> EXTRACTED RECORDS
▶

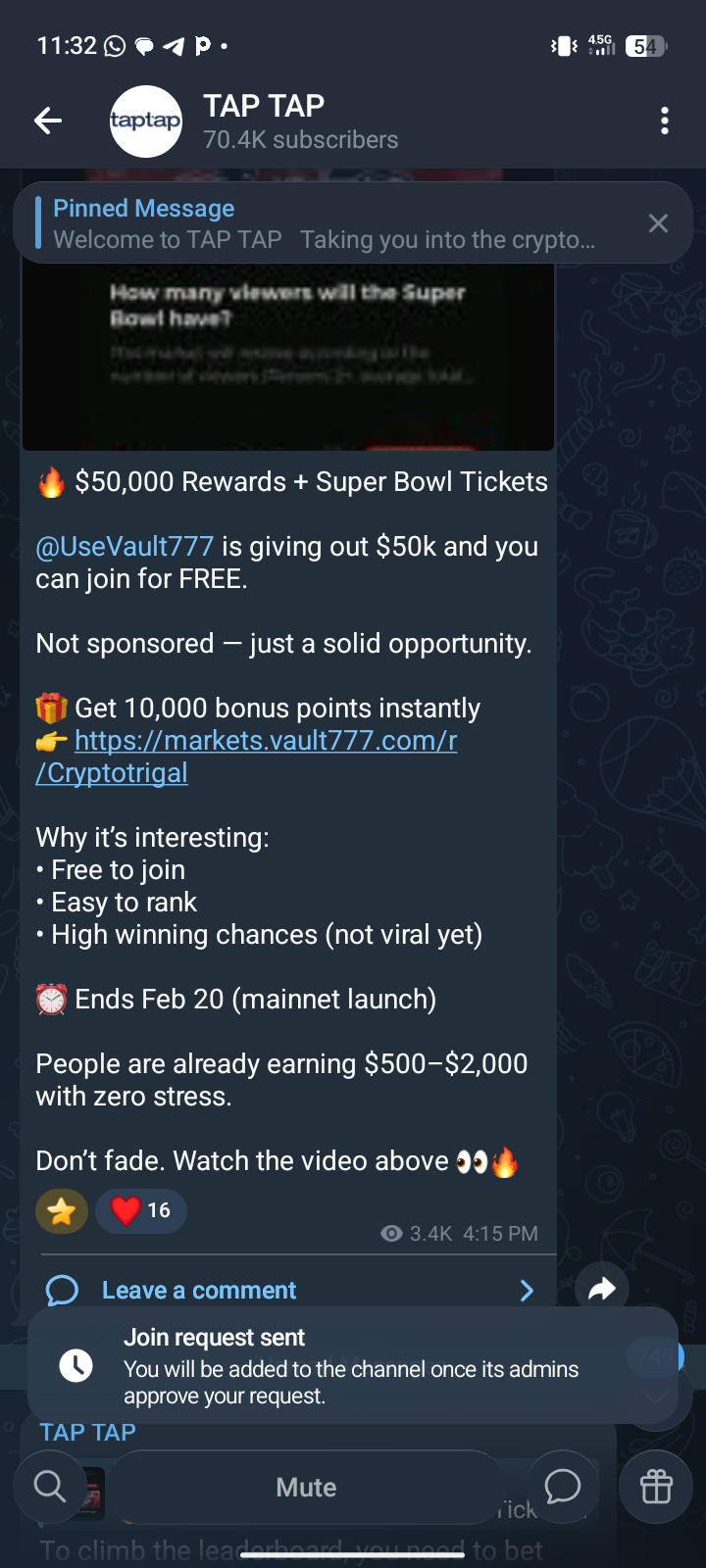Viewport: 706px width, 1568px height.
Task: Open the TAP TAP channel avatar
Action: 145,122
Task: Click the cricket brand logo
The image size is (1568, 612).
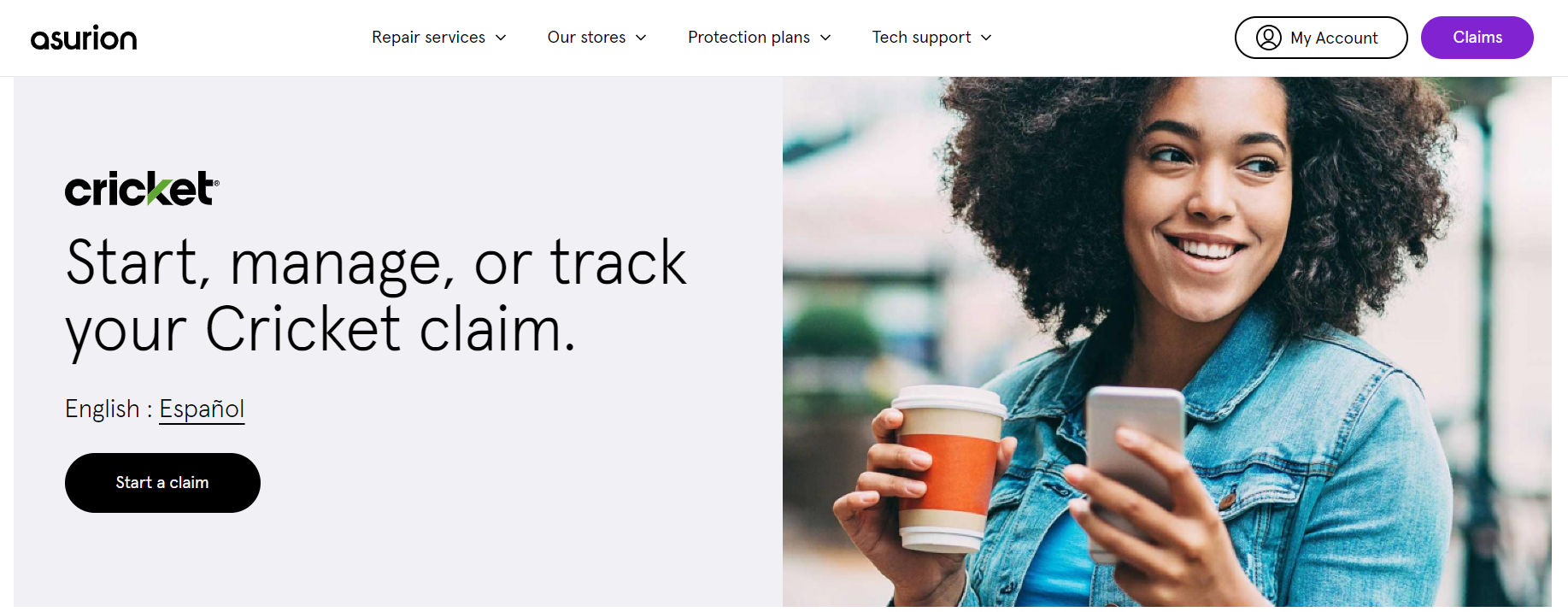Action: (142, 189)
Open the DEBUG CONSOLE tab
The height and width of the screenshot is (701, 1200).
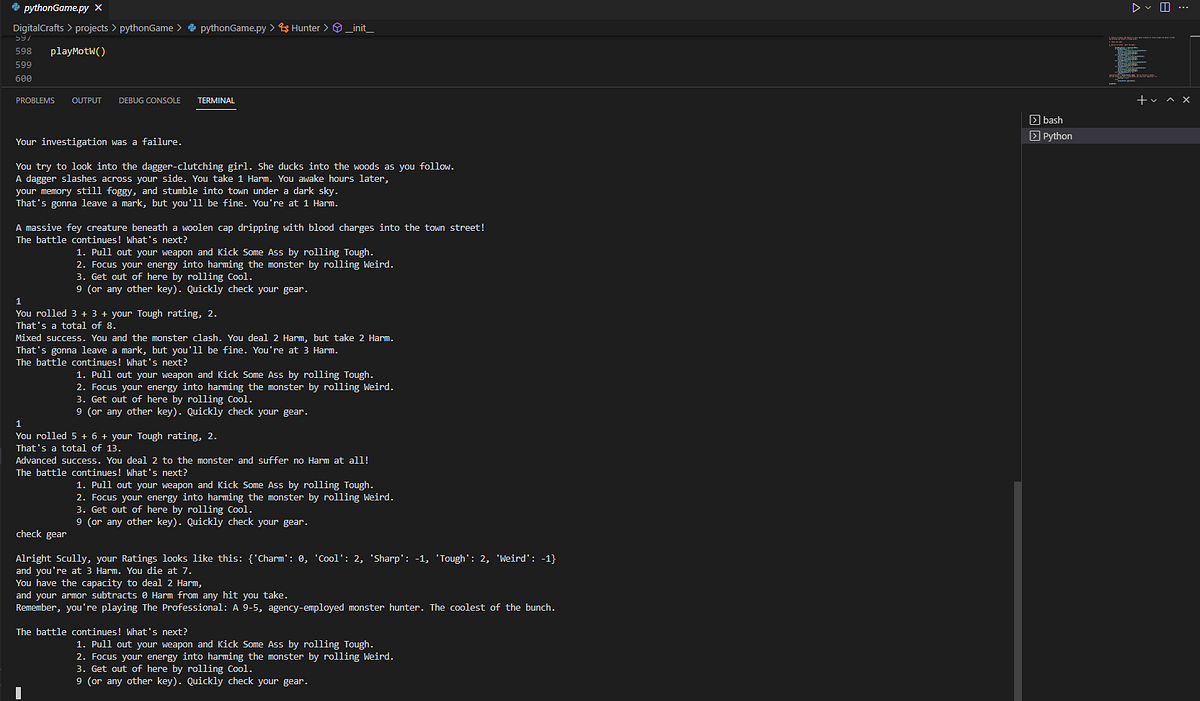click(x=149, y=100)
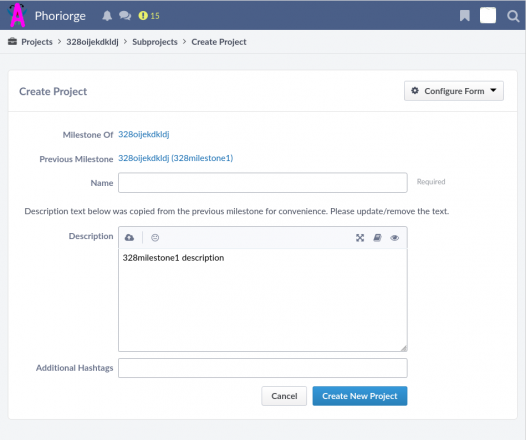526x440 pixels.
Task: Open the search magnifier icon
Action: [x=513, y=16]
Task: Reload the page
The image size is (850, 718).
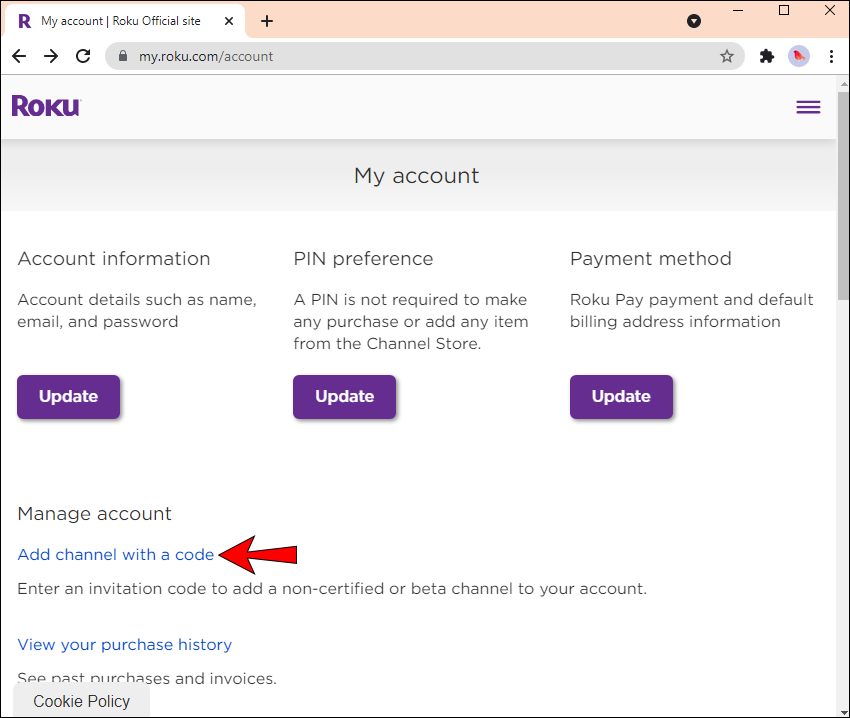Action: click(83, 57)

◀

> WHAT TO PRODUCE
The lines to return run from the line containing "The height and" through the last line of the records. Give them exactly, omitting pictures.

> TASK RESPONSE
The height and width of the screenshot is (701, 1200).
click(x=149, y=100)
526x440 pixels.
Task: Open the search magnifier icon
Action: [x=513, y=16]
Task: Reload the page
The image size is (850, 718).
Action: click(83, 57)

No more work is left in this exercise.